__WORK INSTRUCTION__.
Copy out all of the data below exactly, so that no word differs from the original.

***** EXTRACTED INFORMATION

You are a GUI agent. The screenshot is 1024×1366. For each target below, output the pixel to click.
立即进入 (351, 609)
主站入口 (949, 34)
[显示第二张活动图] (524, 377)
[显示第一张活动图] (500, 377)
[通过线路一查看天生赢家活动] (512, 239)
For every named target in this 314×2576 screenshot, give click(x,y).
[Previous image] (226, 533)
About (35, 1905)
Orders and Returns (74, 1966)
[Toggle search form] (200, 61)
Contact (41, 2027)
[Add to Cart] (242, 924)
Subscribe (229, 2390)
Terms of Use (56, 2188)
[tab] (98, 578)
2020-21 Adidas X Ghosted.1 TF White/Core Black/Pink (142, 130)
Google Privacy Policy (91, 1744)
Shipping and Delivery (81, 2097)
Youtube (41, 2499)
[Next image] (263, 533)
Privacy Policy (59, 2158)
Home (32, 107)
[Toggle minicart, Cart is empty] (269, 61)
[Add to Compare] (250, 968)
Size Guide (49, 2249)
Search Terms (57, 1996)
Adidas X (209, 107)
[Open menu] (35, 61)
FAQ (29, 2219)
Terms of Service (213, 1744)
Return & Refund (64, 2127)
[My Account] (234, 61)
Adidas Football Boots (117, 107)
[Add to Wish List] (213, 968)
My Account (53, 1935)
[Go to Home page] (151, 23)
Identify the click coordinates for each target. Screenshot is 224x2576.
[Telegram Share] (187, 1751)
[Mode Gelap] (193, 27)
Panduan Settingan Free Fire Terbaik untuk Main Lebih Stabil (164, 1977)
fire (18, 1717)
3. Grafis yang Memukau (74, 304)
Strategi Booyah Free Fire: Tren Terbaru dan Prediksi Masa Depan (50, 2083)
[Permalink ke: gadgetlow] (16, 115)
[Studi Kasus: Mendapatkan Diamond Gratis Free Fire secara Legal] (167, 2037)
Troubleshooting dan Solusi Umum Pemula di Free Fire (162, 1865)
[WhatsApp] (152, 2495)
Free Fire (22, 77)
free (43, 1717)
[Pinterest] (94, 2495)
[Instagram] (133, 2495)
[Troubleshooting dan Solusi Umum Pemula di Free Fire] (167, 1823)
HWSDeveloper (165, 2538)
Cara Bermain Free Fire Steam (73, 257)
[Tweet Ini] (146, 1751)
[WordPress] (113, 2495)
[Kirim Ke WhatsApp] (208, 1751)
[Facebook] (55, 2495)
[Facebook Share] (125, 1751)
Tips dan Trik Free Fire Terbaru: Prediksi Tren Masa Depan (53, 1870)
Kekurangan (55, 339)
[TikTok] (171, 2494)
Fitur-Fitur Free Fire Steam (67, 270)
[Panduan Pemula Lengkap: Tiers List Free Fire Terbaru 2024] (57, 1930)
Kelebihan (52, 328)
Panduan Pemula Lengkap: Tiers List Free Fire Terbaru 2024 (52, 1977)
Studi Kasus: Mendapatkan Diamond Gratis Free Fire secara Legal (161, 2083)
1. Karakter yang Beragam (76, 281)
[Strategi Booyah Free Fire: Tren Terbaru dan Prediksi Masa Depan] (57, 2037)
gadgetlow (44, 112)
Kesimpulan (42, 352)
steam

**********

__SOLUTION TO THIS TASK__.
You are a GUI agent. The screenshot is 1024×1366. For each target below, output the pixel to click.
立即进入 (351, 609)
主站入口 (949, 34)
[显示第二张活动图] (524, 377)
[显示第一张活动图] (500, 377)
[通过线路一查看天生赢家活动] (512, 239)
For every named target in this 314×2576 screenshot, give click(x,y).
[Previous image] (226, 533)
About (35, 1905)
Orders and Returns (74, 1966)
[Toggle search form] (200, 61)
Contact (41, 2027)
[Add to Cart] (242, 924)
Subscribe (229, 2390)
Terms of Use (56, 2188)
[tab] (98, 578)
2020-21 Adidas X Ghosted.1 TF White/Core Black/Pink (142, 130)
Google Privacy Policy (91, 1744)
Shipping and Delivery (81, 2097)
Youtube (41, 2499)
[Next image] (263, 533)
Privacy Policy (59, 2158)
Home (32, 107)
[Toggle minicart, Cart is empty] (269, 61)
[Add to Compare] (250, 968)
Size Guide (49, 2249)
Search Terms (57, 1996)
Adidas X (209, 107)
[Open menu] (35, 61)
FAQ (29, 2219)
Terms of Service (213, 1744)
Return & Refund (64, 2127)
[My Account] (234, 61)
Adidas Football Boots (117, 107)
[Add to Wish List] (213, 968)
My Account (53, 1935)
[Go to Home page] (151, 23)
Identify the click coordinates for each target. Screenshot is 224x2576.
[Telegram Share] (187, 1751)
[Mode Gelap] (193, 27)
Panduan Settingan Free Fire Terbaik untuk Main Lebih Stabil (164, 1977)
fire (18, 1717)
3. Grafis yang Memukau (74, 304)
Strategi Booyah Free Fire: Tren Terbaru dan Prediksi Masa Depan (50, 2083)
[Permalink ke: gadgetlow] (16, 115)
[Studi Kasus: Mendapatkan Diamond Gratis Free Fire secara Legal] (167, 2037)
Troubleshooting dan Solusi Umum Pemula di Free Fire (162, 1865)
[WhatsApp] (152, 2495)
Free Fire (22, 77)
free (43, 1717)
[Pinterest] (94, 2495)
[Instagram] (133, 2495)
[Troubleshooting dan Solusi Umum Pemula di Free Fire] (167, 1823)
HWSDeveloper (165, 2538)
Cara Bermain Free Fire Steam (73, 257)
[Tweet Ini] (146, 1751)
[WordPress] (113, 2495)
[Kirim Ke WhatsApp] (208, 1751)
[Facebook] (55, 2495)
[Facebook Share] (125, 1751)
Tips dan Trik Free Fire Terbaru: Prediksi Tren Masa Depan (53, 1870)
Kekurangan (55, 339)
[TikTok] (171, 2494)
Fitur-Fitur Free Fire Steam (67, 270)
[Panduan Pemula Lengkap: Tiers List Free Fire Terbaru 2024] (57, 1930)
Kelebihan (52, 328)
Panduan Pemula Lengkap: Tiers List Free Fire Terbaru 2024 (52, 1977)
Studi Kasus: Mendapatkan Diamond Gratis Free Fire secara Legal (161, 2083)
1. Karakter yang Beragam (76, 281)
[Strategi Booyah Free Fire: Tren Terbaru dan Prediksi Masa Depan] (57, 2037)
gadgetlow (44, 112)
Kesimpulan (42, 352)
steam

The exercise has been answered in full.